Snake is also on hand when his ally in calumny, Lady Sneerwell, emerges from behind a screen after having just defecated. The screen here foreshadows its more comic (and more famous) use later in the play. But the scene was also a graphic signal to the audience that it was in for some dirty business for the next two hours.
In her youth, Lady Sneerwell tells the toadying Snake, she had been so wounded by “the envenomed tongue of slander” that nothing now gives her more pleasure than “reducing others to the level of my own injured reputation.” At the moment, she has an even more powerful motive for deadly social skill: she wants to destroy the feelings of young, virginal Maria for the wastrel Charles Surface—a man who, despite herself, she covets.
If any playwright can be regarded as the missing link between Moliere and Wilde, it is Sheridan, who was heavily influenced by Restoration Comedies of the late 17th century. Like his theater forebears William Congreve and William Wycherley, he found rich material in the sexual mores of the English aristocracy. Besides Snake and Lake Sneerwell, these include the choleric, jealous Sir Peter Teazle; his flighty, far younger wife, Lady Teazle; the hypocritical Joseph Surface and his rakish but good-hearted brother Charles; the would-be poet Sir Benjamin Backbite and his equally odious uncle Crabtree, both vicious gossips; and Mrs. Candour, one of the deadliest in the entire “School,” with a kindly manner concealing a vicious tongue.

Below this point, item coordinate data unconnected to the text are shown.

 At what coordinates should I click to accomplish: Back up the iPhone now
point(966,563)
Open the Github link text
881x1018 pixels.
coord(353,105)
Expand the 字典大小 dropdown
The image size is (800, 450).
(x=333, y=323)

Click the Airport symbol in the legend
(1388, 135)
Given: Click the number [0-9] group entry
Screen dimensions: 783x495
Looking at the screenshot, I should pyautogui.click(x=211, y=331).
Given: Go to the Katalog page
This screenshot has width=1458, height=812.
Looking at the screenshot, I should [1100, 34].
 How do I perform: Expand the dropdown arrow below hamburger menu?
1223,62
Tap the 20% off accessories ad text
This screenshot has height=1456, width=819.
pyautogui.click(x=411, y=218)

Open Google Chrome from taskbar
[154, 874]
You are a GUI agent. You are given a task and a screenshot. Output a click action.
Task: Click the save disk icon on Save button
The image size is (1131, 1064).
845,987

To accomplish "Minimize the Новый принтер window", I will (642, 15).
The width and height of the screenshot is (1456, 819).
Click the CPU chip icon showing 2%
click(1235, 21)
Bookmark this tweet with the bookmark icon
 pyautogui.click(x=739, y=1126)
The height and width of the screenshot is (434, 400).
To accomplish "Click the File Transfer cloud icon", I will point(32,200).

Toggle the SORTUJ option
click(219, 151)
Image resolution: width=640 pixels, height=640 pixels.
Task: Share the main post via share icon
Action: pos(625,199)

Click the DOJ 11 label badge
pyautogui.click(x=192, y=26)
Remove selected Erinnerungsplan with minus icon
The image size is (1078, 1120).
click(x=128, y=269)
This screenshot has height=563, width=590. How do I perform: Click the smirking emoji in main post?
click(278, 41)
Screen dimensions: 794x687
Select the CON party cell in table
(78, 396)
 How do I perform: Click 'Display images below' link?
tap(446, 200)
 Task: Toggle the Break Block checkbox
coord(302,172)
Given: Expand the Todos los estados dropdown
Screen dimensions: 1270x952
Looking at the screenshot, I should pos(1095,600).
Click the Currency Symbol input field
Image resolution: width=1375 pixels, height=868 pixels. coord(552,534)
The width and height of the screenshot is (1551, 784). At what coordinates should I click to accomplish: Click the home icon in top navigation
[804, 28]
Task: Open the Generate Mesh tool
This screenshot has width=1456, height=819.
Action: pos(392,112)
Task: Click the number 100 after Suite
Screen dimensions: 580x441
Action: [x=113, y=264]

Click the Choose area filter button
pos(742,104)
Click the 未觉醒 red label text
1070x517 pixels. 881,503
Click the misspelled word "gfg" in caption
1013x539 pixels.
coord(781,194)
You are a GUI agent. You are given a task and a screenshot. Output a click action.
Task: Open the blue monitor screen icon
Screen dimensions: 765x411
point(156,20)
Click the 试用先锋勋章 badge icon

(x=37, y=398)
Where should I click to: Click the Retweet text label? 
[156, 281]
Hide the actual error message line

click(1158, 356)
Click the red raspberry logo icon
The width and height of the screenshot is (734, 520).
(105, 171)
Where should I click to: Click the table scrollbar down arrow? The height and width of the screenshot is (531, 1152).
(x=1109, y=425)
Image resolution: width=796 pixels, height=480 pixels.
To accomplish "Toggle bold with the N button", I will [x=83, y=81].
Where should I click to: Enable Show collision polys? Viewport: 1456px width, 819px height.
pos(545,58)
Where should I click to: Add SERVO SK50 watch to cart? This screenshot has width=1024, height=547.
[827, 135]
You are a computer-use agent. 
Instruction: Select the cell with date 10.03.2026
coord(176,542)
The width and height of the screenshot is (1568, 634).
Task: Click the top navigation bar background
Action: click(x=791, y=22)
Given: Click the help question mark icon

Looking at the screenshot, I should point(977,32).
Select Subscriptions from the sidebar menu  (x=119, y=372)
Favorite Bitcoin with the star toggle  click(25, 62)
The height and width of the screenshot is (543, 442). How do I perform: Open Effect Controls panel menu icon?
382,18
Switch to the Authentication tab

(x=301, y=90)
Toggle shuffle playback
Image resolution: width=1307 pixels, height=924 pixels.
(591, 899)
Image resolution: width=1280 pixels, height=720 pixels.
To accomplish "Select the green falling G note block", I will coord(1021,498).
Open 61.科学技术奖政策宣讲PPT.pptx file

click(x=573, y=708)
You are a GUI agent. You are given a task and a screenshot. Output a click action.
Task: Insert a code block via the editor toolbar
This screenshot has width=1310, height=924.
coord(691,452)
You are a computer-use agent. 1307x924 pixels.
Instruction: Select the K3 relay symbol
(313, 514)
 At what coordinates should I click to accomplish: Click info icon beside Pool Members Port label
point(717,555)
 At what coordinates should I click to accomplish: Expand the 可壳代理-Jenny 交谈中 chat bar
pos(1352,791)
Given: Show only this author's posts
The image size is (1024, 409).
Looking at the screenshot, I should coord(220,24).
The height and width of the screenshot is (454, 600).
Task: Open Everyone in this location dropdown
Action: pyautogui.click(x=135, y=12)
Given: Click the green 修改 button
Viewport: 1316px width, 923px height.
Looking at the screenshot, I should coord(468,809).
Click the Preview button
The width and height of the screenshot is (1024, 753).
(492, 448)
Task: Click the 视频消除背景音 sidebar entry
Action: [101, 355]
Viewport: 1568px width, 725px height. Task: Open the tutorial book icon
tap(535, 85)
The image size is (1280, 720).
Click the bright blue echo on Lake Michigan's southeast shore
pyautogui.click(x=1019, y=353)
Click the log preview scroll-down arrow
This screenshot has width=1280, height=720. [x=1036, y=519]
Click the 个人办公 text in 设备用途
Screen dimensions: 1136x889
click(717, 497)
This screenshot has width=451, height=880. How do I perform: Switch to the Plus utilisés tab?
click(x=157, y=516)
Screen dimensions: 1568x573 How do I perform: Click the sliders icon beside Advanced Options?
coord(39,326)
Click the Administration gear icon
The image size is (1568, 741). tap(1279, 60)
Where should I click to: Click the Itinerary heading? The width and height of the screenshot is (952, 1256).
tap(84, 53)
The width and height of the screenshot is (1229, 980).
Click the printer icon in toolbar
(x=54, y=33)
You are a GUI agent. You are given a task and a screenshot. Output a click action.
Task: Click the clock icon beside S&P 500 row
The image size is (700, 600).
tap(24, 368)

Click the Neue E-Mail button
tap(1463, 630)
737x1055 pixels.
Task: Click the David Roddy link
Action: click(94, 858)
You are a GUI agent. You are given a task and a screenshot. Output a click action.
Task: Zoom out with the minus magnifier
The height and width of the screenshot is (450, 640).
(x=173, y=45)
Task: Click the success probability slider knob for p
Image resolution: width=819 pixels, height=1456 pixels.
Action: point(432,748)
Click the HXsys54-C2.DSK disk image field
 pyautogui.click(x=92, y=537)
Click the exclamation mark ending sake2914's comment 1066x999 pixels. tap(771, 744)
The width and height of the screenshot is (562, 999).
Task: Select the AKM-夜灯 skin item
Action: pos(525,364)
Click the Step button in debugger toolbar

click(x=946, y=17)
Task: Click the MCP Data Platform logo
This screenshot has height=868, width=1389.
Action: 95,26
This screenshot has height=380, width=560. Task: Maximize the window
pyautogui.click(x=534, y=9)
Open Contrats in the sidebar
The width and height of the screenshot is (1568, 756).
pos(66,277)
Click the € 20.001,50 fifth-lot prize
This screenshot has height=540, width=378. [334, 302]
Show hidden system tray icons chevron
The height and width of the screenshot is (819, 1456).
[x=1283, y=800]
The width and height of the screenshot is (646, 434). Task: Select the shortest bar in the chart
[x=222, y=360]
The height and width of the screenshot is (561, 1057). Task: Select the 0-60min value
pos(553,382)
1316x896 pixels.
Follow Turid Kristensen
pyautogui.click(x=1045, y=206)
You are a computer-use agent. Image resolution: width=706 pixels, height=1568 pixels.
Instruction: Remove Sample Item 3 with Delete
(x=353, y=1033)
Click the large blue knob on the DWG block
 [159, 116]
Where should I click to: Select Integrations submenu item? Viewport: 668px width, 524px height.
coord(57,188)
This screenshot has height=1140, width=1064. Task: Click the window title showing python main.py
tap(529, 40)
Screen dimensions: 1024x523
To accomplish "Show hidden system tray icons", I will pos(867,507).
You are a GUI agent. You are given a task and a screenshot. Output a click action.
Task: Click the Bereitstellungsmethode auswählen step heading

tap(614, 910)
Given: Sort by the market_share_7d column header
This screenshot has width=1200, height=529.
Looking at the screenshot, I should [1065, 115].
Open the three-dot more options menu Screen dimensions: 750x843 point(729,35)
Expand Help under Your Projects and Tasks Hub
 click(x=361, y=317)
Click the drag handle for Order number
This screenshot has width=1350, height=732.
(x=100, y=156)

The names of these and other characters are the kind of broad clues that theatergoers used to receive about characters. Several of these figures are, in fact, not much more than caricatures. In a play filled with such characters and plot devices that are stock features of farce (e.g., an aging city husband and his far younger country wife, a hiding place under constant siege, etc.), much depends not only on original qualities that the playwright can bring to the table, but also the talent and energy of the director and cast reviving it.
Sheridan had a special talent for dialogue that economically evokes character ("If you wanted authority over me, you should have adopted me and not married me" is all we need to know about how Lady Teazle saucily taunts her husband for their age difference), that surprises and delights (“Now you’re going to be moral and forget you’re amongst friends,” says Lady Sneerwell to Joseph), or that rises to the level of an aphorism (“The world is so censorious that no character escapes," according to Mrs. Candour).
Among a uniformly fine cast, several actors stood out. Mark Linn-Baker earned widespread attention three decades ago for appearances on the big screen (My Favorite Year) and television (Perfect Strangers). But stage aficionados have come to know him as one of the most versatile and dependable character actors in New York, where he has appeared in You Can’t Take It With You and Twentieth Century. The role of Sir Peter might not have been in as high-profile productions as those, but Baker made the most of the opportunity to play this querulous husband all too fearful that he has made a dreadful mistake in marrying so late in life.
Two veteran actresses, Frances Barber and Dana Ivey, brought consummate skill to their roles as particularly deadly female gossips, Lady Sneerwell and Lady Candour, respectively. And Christian Conn brought dollops of shape-shifting, sometimes frantic energy to the proceedings as Joseph Surface.
Marc Vietor directed with aplomb, never letting the pace slip throughout.
The Red Bull Theater occupies a very special niche among Off-Broadway venues, as I noted, for instance, in this review of its production of The Changeling, by Thomas Middleton and William Rowley, a few months ago. Yet I have not been disappointed yet in any of their shows, and The School for Scandal is no exception to the rule.